- ASSIGNMENT -
Give the data below again exactly as written, but without the pictures.

- SOURCE RECORDS -
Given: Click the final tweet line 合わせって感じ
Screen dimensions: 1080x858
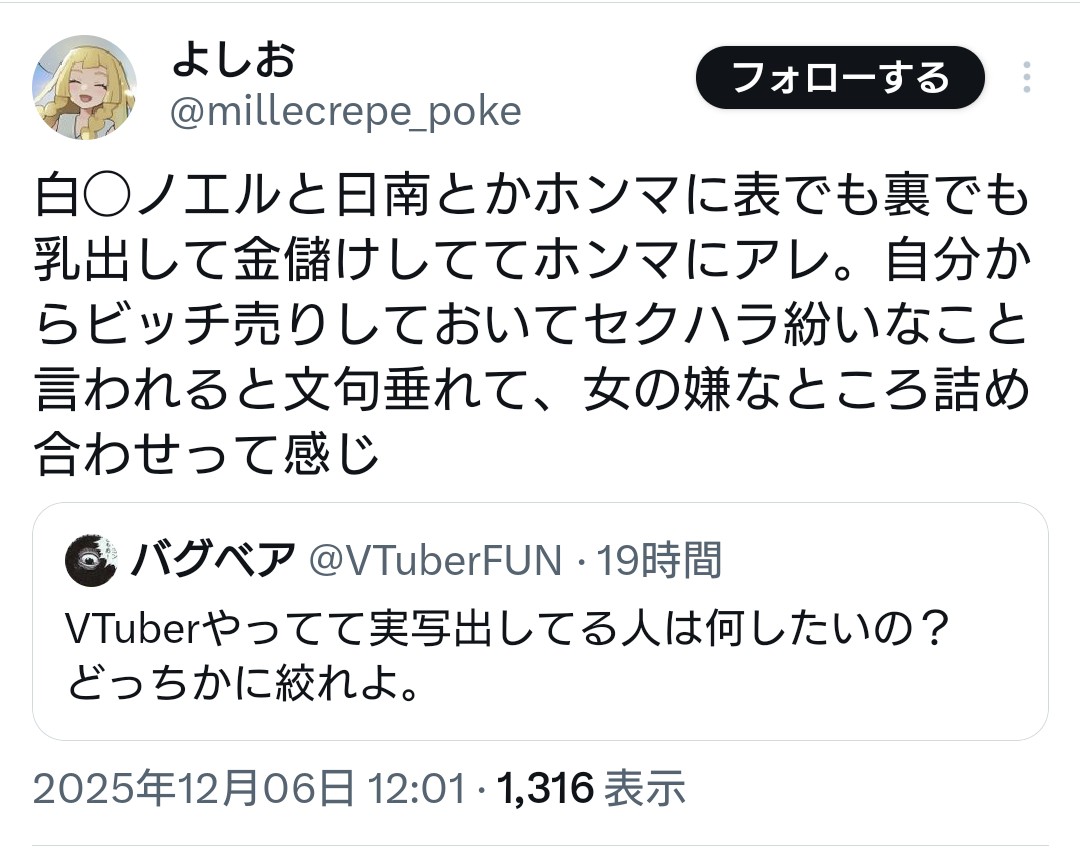Looking at the screenshot, I should tap(208, 457).
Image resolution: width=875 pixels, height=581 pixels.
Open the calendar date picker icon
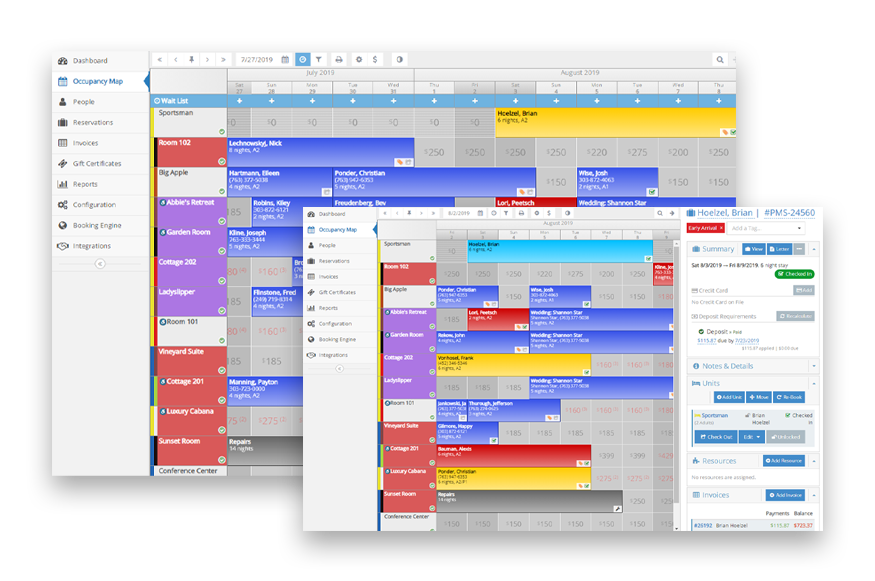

- FINISHED EXERCISE -
Given: Click the final tweet line 合わせって感じ
Screen dimensions: 1080x858
Looking at the screenshot, I should tap(208, 457).
Image resolution: width=875 pixels, height=581 pixels.
Open the calendar date picker icon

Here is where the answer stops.